Fun to read and hard to put down this is a great tale of hillbillies and their culture versus the modern drug lord. The characters come to life in all their glorious eccentricities, from a man mad seventeen year old girl to the corrupt reverend. Unfortunately this book will probably get overlooked, which is a shame, as it is such a great read and should appeal to a lot of people.
…Certainly original, this is full of violence and humour, and certainly a thing that Quentin Taratino would love to get his hands on.
From the US
(Author Name withheld) thriller took me back to my favorite Robert Mitcham movie of 1958. “There was moonshine, moonshine to quench the devil’s thirst”.
(Title of book withheld) is one fast ride for sure!
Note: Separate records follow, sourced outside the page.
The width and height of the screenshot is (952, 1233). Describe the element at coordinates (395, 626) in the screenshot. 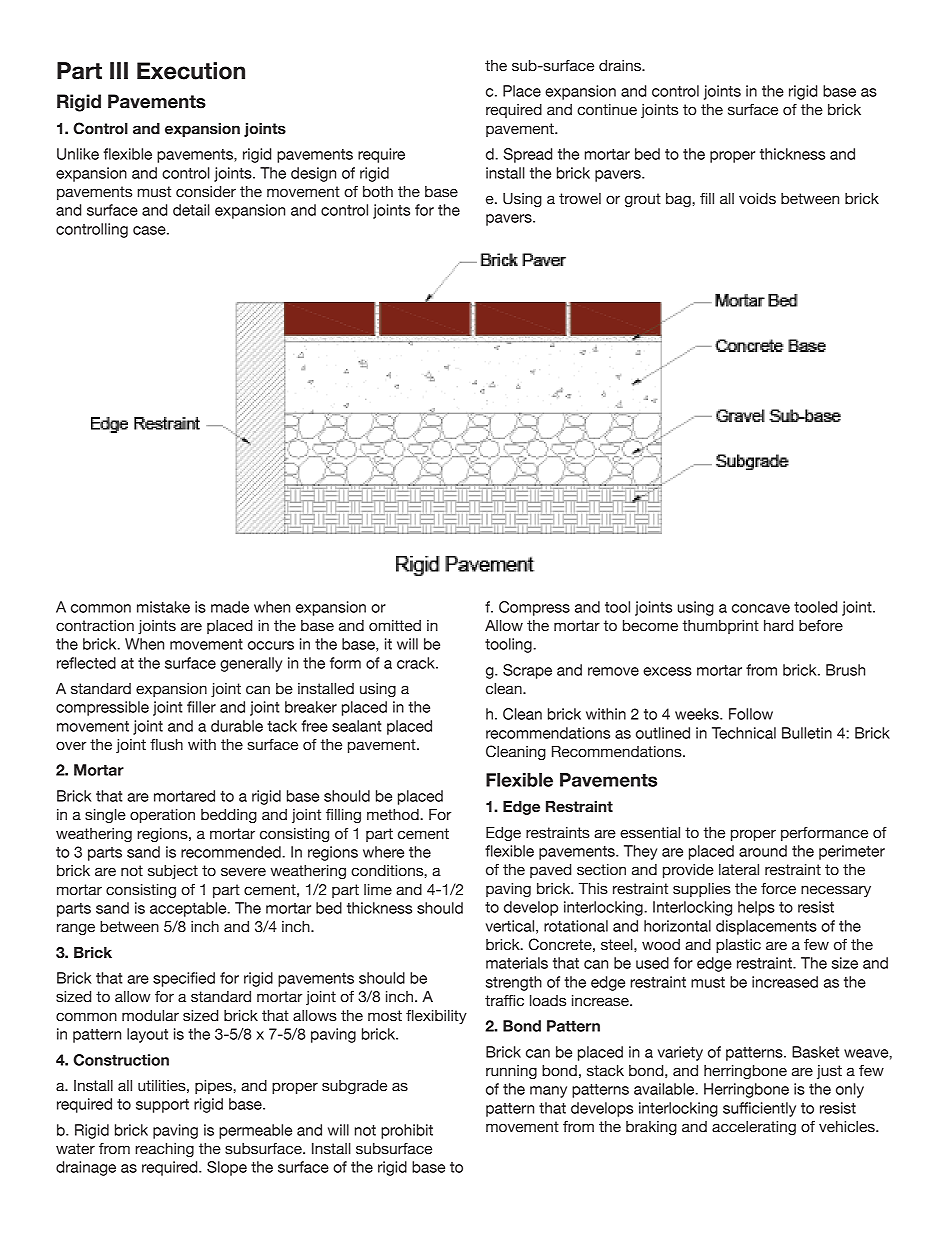

I see `omitted` at that location.
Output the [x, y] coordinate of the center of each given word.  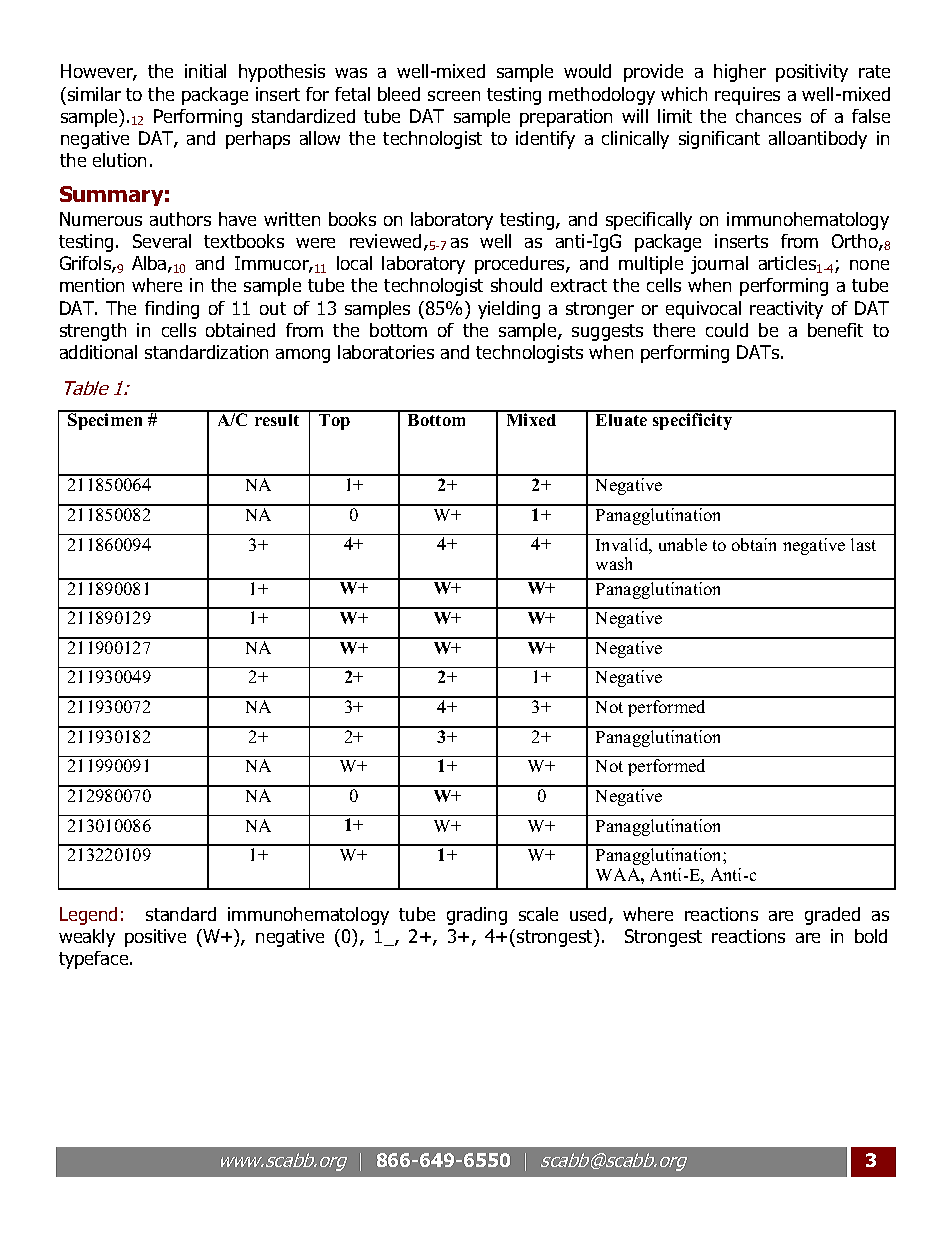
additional [98, 352]
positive [155, 938]
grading [477, 916]
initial [205, 71]
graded [832, 916]
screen [454, 96]
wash [614, 563]
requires [747, 96]
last [863, 544]
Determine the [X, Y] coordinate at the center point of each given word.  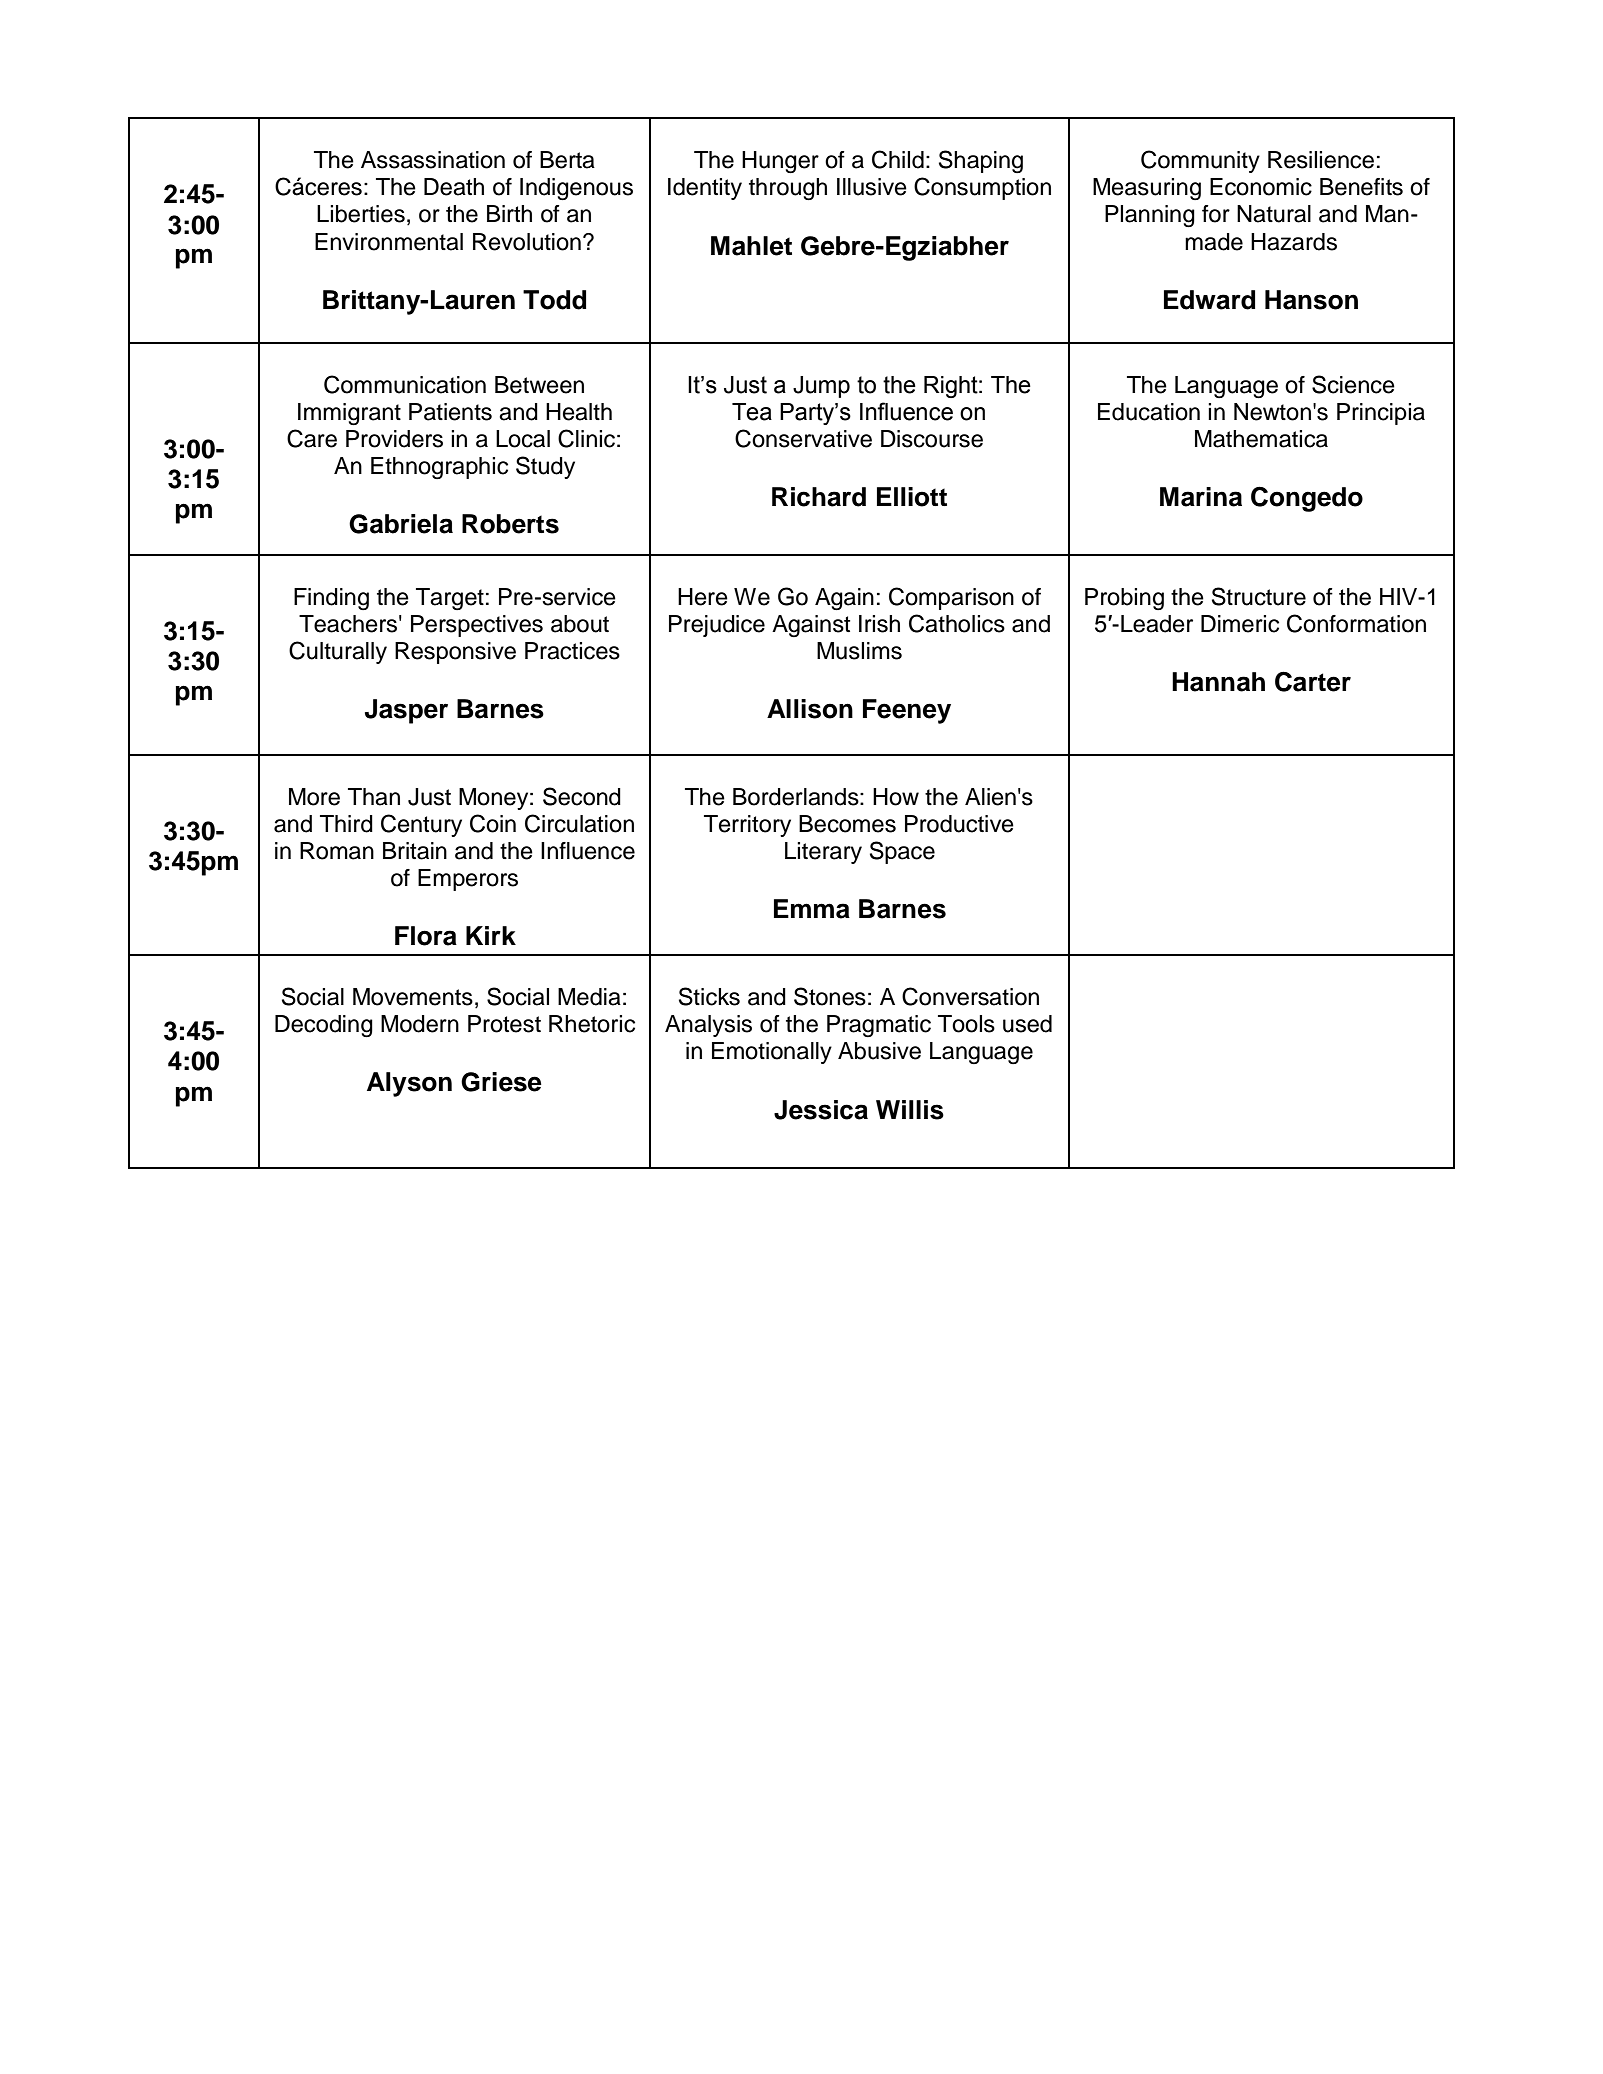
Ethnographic [439, 468]
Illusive [872, 187]
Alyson [409, 1084]
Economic [1261, 187]
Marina [1201, 497]
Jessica [821, 1110]
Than [374, 797]
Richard [819, 497]
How [896, 797]
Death [454, 187]
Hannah [1218, 682]
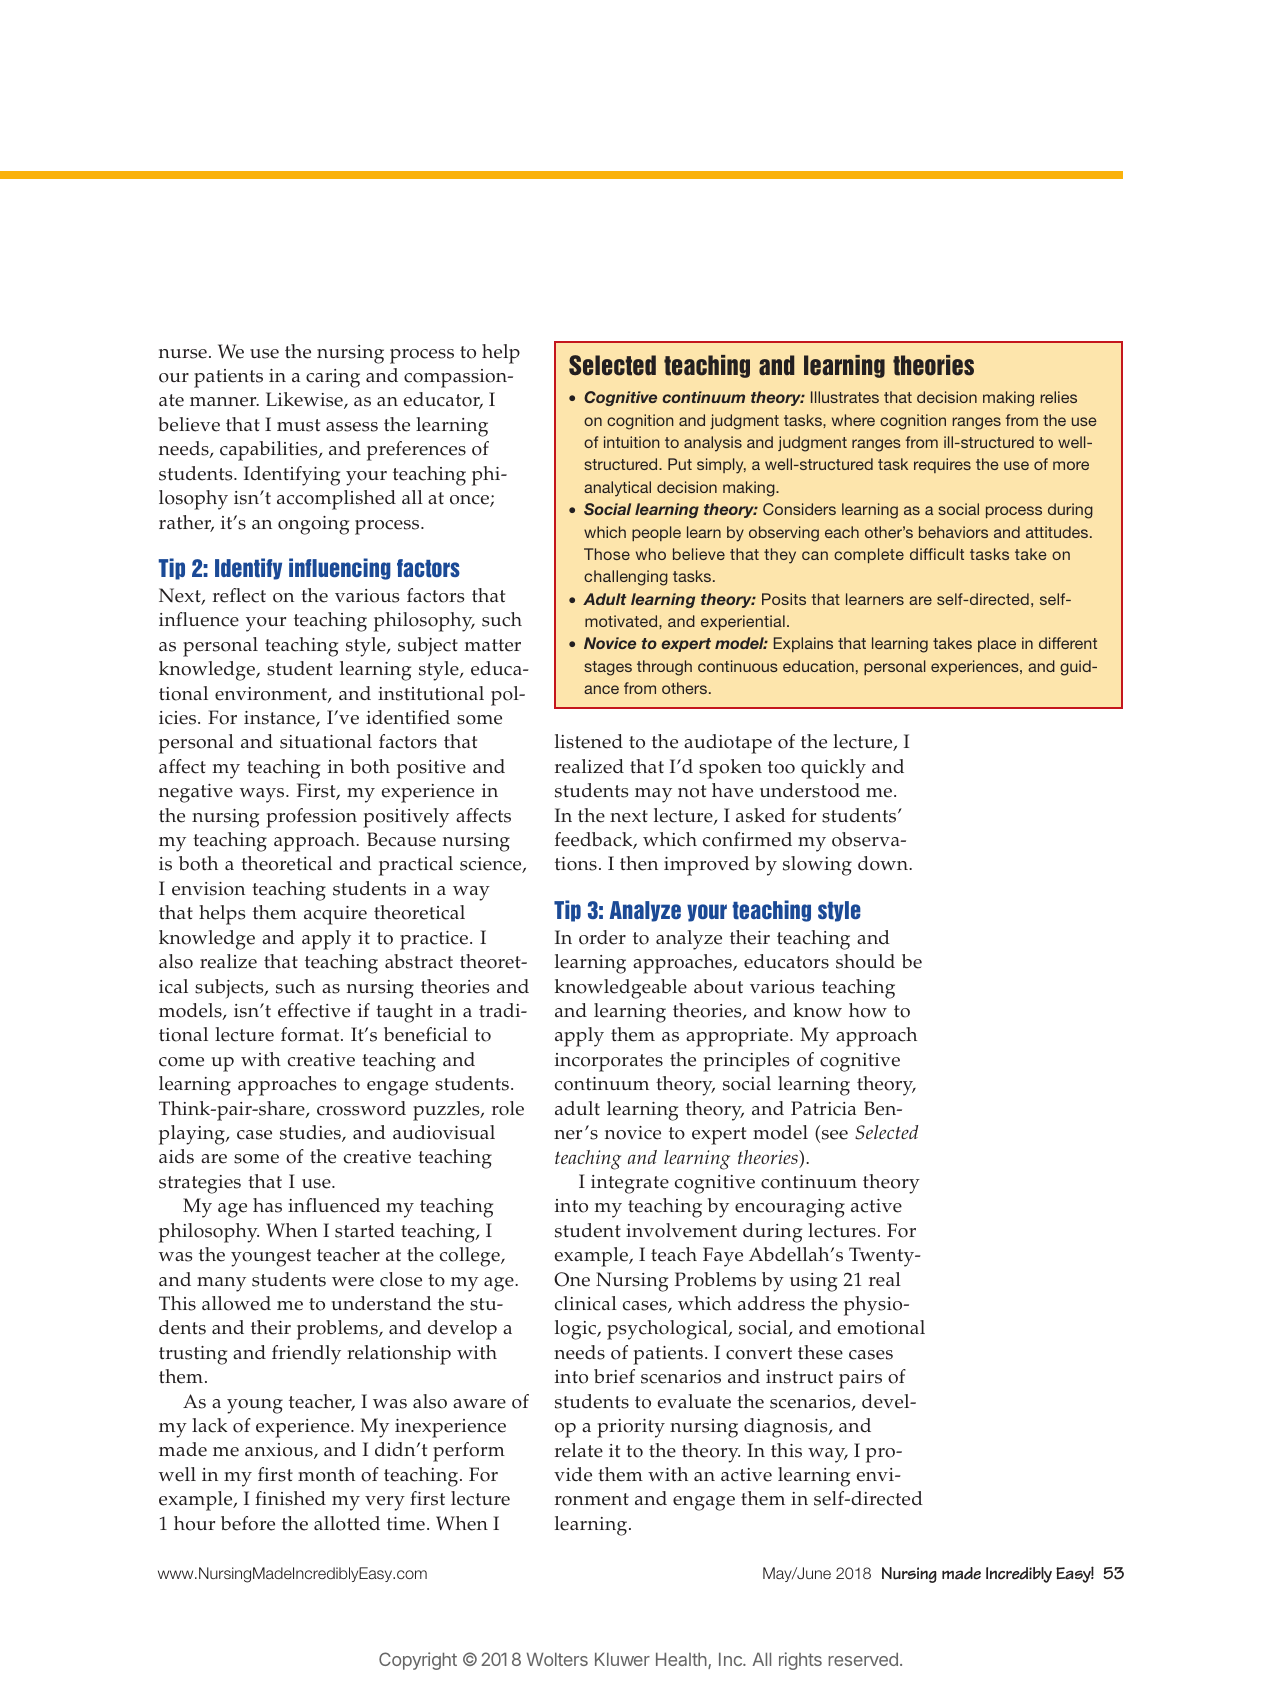 The height and width of the image is (1685, 1282). What do you see at coordinates (1058, 397) in the image?
I see `relies` at bounding box center [1058, 397].
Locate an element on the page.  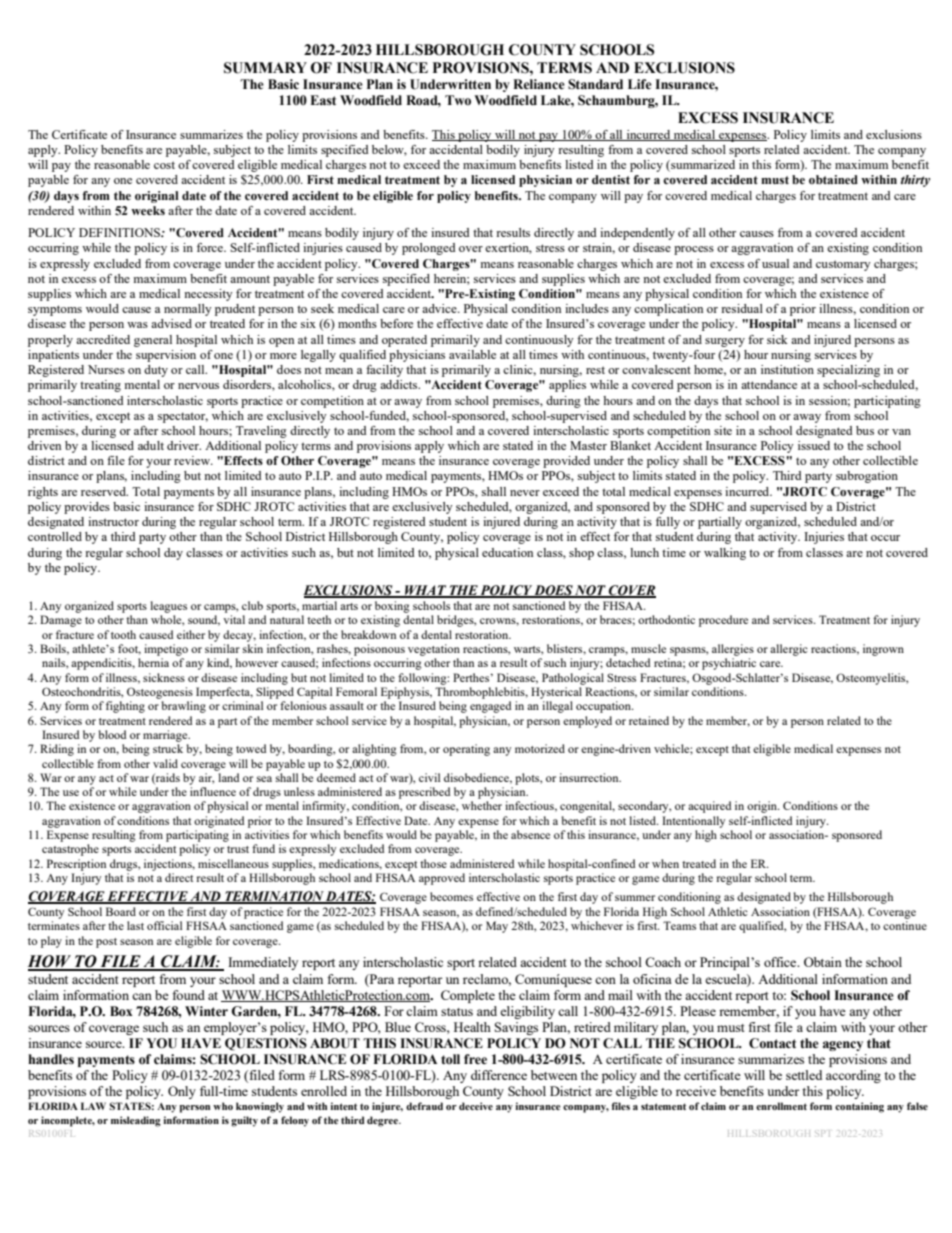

E.R.Percy and his fat cousin Crick are a pair to draw to but then toss in a naked giant, a too sexy for her own good jail bait teen, a demonic drug Lord and you have a potent 190 proof white light in showdown breaking.
The lingo is country fried as you would expect in a story set in the backwoods where E.R. , a Junior College graduate, is considered a mountain Einstein of the art of Copper Pot Chemistry cooling up the best white whiskey some declare to be in the entire country.
E.R. is content with his wife Rose and his baby until the meth deal in Milo jumps ugly and covets E.R.’s whiskey business and wants to turn all his whiskey customers into meth addicts.
Milo thinks his big city gangster rules will work for him in the backwoods on these hillbillies. Well, you’ll just have to read and find out for yourself if E.R. , cousin Crick, and the Giant survive to supply Mountain Falls with the best whiskey that ever soothed a troubled soul. Buy this book, and pray that Brother Caldwell will keep us supplied with simple good stories from out the backwoods.. Wish I could have given this one 10 Stars!
I chose these two reviews for a reason. They are incredibly flattering (Hey, I do have an ego, you know?), and they perfectly encapsulate the tone and content of the book.
More to come.
BTW: I’m aware that I’ve provided enough information for anyone to easily find the book via a simple Google inquiry. I thought about ‘redacting’ the obvious indicators, but that would have made this post look like an NSA document. That’s an association I’d like to avoid, thank you very much!